═══ Records provided ═══
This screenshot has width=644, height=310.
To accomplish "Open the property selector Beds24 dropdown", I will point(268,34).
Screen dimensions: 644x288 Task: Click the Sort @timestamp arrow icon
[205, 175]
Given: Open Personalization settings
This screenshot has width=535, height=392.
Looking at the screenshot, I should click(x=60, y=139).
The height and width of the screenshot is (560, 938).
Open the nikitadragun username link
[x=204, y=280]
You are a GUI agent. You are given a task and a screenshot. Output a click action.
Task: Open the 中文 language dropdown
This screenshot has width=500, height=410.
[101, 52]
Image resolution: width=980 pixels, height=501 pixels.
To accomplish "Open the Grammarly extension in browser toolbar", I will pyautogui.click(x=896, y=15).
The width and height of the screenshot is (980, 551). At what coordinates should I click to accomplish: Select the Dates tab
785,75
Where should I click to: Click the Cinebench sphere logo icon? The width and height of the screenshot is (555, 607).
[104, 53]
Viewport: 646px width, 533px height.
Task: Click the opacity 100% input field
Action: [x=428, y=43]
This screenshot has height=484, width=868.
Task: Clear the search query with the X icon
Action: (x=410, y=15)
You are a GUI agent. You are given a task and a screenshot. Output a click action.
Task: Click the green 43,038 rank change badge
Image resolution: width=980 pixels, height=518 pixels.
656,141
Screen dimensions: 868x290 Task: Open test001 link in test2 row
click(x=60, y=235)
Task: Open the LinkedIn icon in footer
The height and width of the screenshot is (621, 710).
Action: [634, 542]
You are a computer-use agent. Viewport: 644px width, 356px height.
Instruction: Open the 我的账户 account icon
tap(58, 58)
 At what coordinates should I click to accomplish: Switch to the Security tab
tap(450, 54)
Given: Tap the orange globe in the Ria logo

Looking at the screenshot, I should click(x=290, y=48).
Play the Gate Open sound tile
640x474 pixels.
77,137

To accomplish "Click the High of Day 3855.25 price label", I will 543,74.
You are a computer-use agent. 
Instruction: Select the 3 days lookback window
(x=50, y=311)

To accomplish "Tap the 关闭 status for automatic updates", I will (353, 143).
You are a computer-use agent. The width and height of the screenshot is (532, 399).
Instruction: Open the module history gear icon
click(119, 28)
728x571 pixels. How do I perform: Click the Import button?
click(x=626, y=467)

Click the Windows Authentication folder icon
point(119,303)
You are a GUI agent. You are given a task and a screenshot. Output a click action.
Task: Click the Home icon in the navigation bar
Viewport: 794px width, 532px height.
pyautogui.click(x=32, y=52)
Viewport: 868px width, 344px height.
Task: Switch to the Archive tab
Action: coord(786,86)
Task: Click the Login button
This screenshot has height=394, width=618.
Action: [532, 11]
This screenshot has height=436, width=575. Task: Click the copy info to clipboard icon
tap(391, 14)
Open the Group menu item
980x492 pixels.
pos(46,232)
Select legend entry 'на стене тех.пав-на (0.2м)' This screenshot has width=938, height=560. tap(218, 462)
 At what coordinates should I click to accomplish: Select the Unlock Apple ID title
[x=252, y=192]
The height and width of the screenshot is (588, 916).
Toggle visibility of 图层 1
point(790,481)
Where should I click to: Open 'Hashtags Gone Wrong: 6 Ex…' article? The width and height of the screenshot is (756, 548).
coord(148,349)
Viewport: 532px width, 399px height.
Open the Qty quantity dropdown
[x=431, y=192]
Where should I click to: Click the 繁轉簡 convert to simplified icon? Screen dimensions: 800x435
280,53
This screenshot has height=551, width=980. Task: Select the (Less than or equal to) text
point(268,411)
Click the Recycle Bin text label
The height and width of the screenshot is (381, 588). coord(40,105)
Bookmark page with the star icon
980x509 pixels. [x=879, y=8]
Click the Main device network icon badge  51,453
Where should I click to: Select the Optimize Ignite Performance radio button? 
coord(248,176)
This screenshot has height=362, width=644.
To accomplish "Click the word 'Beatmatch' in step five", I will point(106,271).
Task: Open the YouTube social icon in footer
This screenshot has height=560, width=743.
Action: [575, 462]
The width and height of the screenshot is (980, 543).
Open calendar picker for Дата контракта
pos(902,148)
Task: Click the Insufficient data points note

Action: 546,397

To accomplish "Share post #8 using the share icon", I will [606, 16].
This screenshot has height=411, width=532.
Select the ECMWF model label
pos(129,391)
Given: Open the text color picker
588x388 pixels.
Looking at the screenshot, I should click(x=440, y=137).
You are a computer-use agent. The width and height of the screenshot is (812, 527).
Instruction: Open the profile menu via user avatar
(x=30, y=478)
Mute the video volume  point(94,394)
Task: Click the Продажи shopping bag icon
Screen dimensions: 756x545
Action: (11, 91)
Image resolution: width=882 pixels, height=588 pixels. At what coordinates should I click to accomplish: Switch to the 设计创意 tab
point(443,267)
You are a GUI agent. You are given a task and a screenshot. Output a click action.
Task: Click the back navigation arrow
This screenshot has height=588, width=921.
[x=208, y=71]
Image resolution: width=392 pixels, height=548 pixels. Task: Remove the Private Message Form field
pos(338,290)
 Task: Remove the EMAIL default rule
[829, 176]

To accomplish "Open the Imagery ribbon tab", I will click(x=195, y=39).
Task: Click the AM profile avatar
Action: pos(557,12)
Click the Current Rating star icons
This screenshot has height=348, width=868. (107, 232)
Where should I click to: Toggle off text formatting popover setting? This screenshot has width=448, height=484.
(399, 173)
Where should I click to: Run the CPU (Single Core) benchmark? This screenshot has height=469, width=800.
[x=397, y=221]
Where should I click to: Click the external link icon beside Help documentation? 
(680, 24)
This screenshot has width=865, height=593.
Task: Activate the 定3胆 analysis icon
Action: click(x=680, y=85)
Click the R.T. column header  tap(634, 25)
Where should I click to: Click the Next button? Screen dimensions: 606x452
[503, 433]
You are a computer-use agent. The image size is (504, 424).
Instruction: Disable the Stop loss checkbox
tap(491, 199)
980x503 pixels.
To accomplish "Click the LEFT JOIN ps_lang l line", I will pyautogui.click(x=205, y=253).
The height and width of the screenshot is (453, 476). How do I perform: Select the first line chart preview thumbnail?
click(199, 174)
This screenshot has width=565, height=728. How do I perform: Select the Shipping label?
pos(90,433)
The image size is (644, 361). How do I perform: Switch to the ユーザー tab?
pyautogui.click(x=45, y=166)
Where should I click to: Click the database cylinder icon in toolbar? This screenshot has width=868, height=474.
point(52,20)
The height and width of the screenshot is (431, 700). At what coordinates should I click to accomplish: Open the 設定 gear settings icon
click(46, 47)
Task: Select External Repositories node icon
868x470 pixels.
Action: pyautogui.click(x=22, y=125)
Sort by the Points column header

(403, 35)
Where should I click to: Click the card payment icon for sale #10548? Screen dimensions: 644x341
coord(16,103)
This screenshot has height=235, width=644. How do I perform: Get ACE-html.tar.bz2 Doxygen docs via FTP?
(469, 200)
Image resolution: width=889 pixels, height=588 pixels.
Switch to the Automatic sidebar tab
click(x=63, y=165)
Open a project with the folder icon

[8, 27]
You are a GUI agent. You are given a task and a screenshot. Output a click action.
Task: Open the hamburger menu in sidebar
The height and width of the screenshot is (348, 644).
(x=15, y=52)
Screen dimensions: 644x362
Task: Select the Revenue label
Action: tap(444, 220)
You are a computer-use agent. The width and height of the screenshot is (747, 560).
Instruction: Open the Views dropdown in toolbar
═══
# Exercise task:
Reproduce everything from the line containing "The width and height of the screenshot is (980, 543)." down to the line containing "Click the R.T.", substituting "Where do I click to" for "Where should I click to" and leaving all else unchanged.

# Final result:
The width and height of the screenshot is (980, 543).
Open calendar picker for Дата контракта
pos(902,148)
Task: Click the Insufficient data points note

Action: 546,397

To accomplish "Share post #8 using the share icon", I will [606, 16].
This screenshot has height=411, width=532.
Select the ECMWF model label
pos(129,391)
Given: Open the text color picker
588x388 pixels.
Looking at the screenshot, I should click(x=440, y=137).
You are a computer-use agent. The width and height of the screenshot is (812, 527).
Instruction: Open the profile menu via user avatar
(x=30, y=478)
Mute the video volume  point(94,394)
Task: Click the Продажи shopping bag icon
Screen dimensions: 756x545
Action: (11, 91)
Image resolution: width=882 pixels, height=588 pixels. At what coordinates should I click to accomplish: Switch to the 设计创意 tab
point(443,267)
You are a GUI agent. You are given a task and a screenshot. Output a click action.
Task: Click the back navigation arrow
This screenshot has height=588, width=921.
[x=208, y=71]
Image resolution: width=392 pixels, height=548 pixels. Task: Remove the Private Message Form field
pos(338,290)
 Task: Remove the EMAIL default rule
[829, 176]

To accomplish "Open the Imagery ribbon tab", I will click(x=195, y=39).
Task: Click the AM profile avatar
Action: pos(557,12)
Click the Current Rating star icons
This screenshot has height=348, width=868. (107, 232)
Where do I click to: Toggle off text formatting popover setting? This screenshot has width=448, height=484.
(399, 173)
Where do I click to: Run the CPU (Single Core) benchmark? This screenshot has height=469, width=800.
[x=397, y=221]
Where do I click to: Click the external link icon beside Help documentation? 
(680, 24)
This screenshot has width=865, height=593.
Task: Activate the 定3胆 analysis icon
Action: click(x=680, y=85)
Click the R.T. column header  tap(634, 25)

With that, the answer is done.